> [LISTED ENTRIES]:

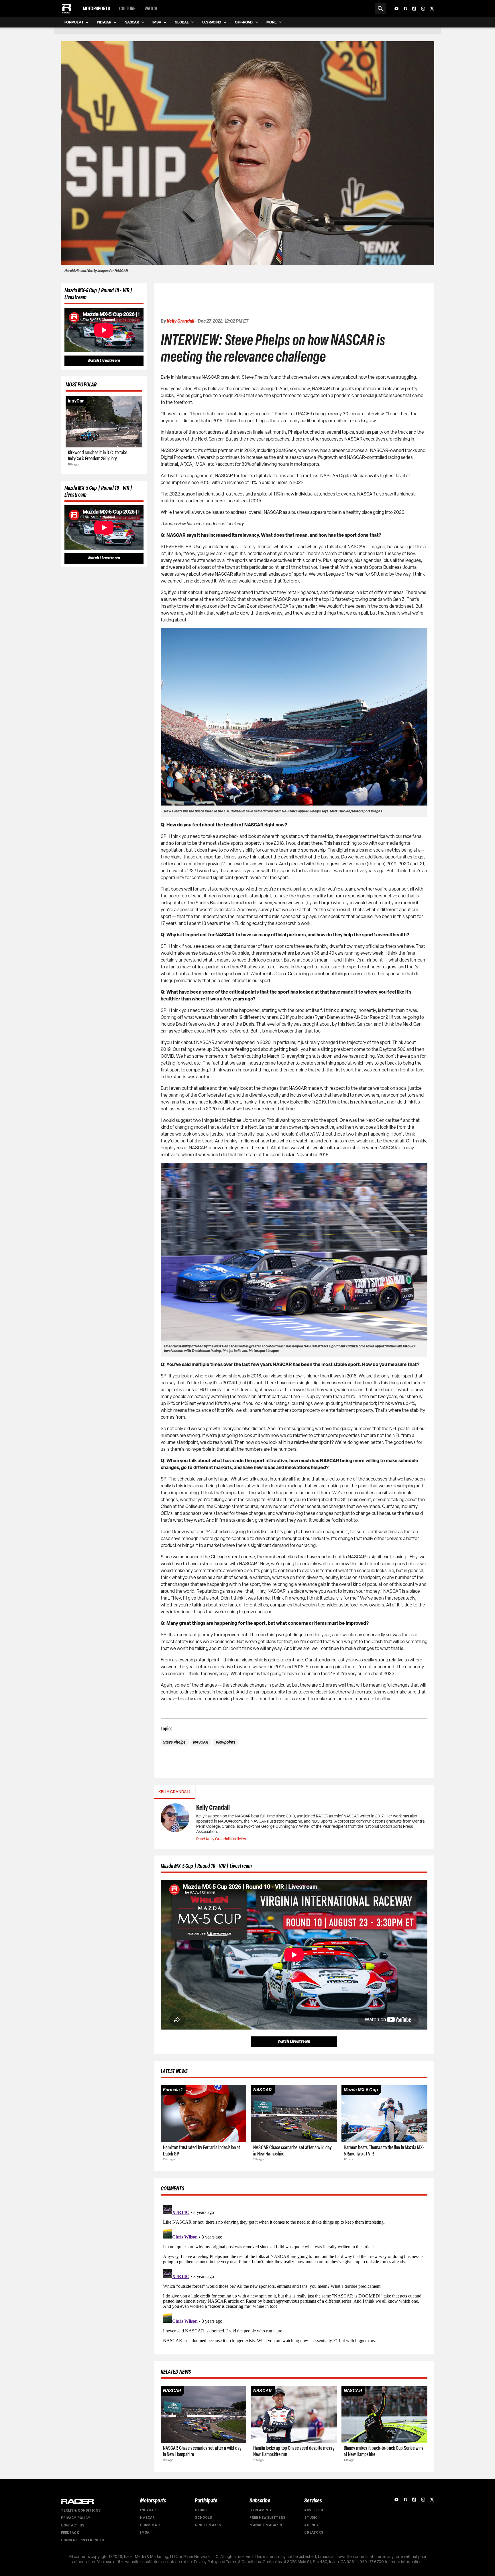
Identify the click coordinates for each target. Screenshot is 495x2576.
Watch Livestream (103, 360)
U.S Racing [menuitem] (211, 22)
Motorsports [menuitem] (96, 8)
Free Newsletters (267, 2518)
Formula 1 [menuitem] (73, 22)
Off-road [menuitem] (243, 22)
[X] (432, 8)
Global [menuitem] (181, 22)
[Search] (380, 8)
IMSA (144, 2532)
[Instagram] (423, 8)
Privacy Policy (76, 2518)
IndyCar (148, 2510)
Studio (311, 2518)
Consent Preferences (82, 2540)
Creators (313, 2532)
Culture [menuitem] (127, 8)
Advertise (314, 2510)
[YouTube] (396, 8)
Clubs (201, 2510)
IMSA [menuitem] (156, 22)
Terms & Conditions (81, 2510)
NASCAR (147, 2518)
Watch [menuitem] (151, 8)
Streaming (260, 2510)
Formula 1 (150, 2525)
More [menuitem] (271, 22)
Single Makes (208, 2525)
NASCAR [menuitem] (132, 22)
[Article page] (104, 421)
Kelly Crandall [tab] (174, 1791)
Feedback (70, 2533)
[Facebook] (405, 8)
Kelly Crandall (180, 321)
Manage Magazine (267, 2525)
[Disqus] (294, 2274)
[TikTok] (414, 8)
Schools (203, 2518)
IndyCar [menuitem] (104, 22)
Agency (311, 2525)
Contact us (73, 2525)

> [ACTIVITY]: Copy exactly. Include the line containing "Motorsports [menuitem] (96, 8)" and every later line through the end of the listing, and nothing else.

> [EXERCISE RESULT]:
Motorsports [menuitem] (96, 8)
Free Newsletters (267, 2518)
Formula 1 [menuitem] (73, 22)
Off-road [menuitem] (243, 22)
[X] (432, 8)
Global [menuitem] (181, 22)
[Search] (380, 8)
IMSA (144, 2532)
[Instagram] (423, 8)
Privacy Policy (76, 2518)
IndyCar (148, 2510)
Studio (311, 2518)
Consent Preferences (82, 2540)
Creators (313, 2532)
Culture [menuitem] (127, 8)
Advertise (314, 2510)
[YouTube] (396, 8)
Clubs (201, 2510)
IMSA [menuitem] (156, 22)
Terms & Conditions (81, 2510)
NASCAR (147, 2518)
Watch [menuitem] (151, 8)
Streaming (260, 2510)
Formula 1 (150, 2525)
More [menuitem] (271, 22)
Single Makes (208, 2525)
NASCAR [menuitem] (132, 22)
[Article page] (104, 421)
Kelly Crandall [tab] (174, 1791)
Feedback (70, 2533)
[Facebook] (405, 8)
Kelly Crandall (180, 321)
Manage Magazine (267, 2525)
[Disqus] (294, 2274)
[TikTok] (414, 8)
Schools (203, 2518)
IndyCar [menuitem] (104, 22)
Agency (311, 2525)
Contact us (73, 2525)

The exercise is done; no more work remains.